Blue Origin's Rocket Test Just Went Better Than Anyone Thought Possible
Blue Origin just successfully completed its first in-flight escape test, during which the empty crew capsule was able to make an emergency separation from the booster just seconds after takeoff. It's a maneuver that could save lives if it happens on a real flight. But Blue Origin stumbled upon some extra success: It landed the booster too.
Most of the "scruff" on that rocket came from this flight when the escape booster launched and seared it pretty good.
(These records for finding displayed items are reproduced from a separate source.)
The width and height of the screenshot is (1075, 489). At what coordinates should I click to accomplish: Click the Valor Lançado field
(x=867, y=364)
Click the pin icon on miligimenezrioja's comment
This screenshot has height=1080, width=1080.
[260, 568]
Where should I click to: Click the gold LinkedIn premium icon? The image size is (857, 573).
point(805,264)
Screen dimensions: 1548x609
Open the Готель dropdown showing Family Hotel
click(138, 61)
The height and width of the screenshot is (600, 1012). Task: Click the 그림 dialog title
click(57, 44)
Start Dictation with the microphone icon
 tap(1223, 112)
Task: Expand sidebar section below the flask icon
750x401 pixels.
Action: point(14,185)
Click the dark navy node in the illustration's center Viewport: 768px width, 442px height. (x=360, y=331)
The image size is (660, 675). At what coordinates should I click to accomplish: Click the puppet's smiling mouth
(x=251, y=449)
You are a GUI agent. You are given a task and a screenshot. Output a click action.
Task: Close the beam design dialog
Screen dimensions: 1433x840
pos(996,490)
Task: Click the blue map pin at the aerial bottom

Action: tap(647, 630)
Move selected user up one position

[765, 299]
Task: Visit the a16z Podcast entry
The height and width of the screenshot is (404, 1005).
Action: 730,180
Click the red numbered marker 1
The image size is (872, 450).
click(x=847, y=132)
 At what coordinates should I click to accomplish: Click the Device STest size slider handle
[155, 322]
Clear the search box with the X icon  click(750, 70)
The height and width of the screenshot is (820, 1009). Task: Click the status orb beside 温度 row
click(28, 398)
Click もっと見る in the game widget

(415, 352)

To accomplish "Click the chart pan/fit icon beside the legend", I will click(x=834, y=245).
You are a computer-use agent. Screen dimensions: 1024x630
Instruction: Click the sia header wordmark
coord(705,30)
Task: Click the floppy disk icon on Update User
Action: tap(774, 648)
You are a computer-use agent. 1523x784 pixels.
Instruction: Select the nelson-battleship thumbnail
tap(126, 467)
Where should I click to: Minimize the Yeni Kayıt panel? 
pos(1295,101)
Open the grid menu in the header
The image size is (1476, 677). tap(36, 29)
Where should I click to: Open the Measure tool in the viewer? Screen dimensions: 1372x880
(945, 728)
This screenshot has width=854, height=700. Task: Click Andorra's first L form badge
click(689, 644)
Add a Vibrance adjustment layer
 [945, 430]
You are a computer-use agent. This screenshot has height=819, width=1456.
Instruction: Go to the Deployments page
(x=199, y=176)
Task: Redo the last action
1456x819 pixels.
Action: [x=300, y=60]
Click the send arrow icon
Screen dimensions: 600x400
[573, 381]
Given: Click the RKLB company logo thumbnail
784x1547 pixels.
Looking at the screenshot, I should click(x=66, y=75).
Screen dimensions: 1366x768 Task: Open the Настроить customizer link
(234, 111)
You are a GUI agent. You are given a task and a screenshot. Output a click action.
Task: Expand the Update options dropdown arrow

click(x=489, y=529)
It actually looked pristine on takeoff.
Sadly, my Estes V2 rocket was the victim (on the first flight) of a batch of defective D engines that blew up on ignition. 20 odd hours of work (as a teenager) put into building, painting and finishing that thing, only to have it disintegrate into little chunks in about 1/20th of a second.
To paraphrase Elon Musk, "Model Rocketry is hard."
jnaujok wrote:
Sadly, my Estes V2 rocket was the victim (on the first flight) of a batch of defective D engines that blew up on ignition. 20 odd hours of work (as a teenager) put into building, painting and finishing that thing, only to have it disintegrate into little chunks in about 1/20th of a second.
I once attended a talk about disintegrating totem poles, meaning multi stage rockets coming apart as they launched. I guess this was a big more of a disintegration than planned!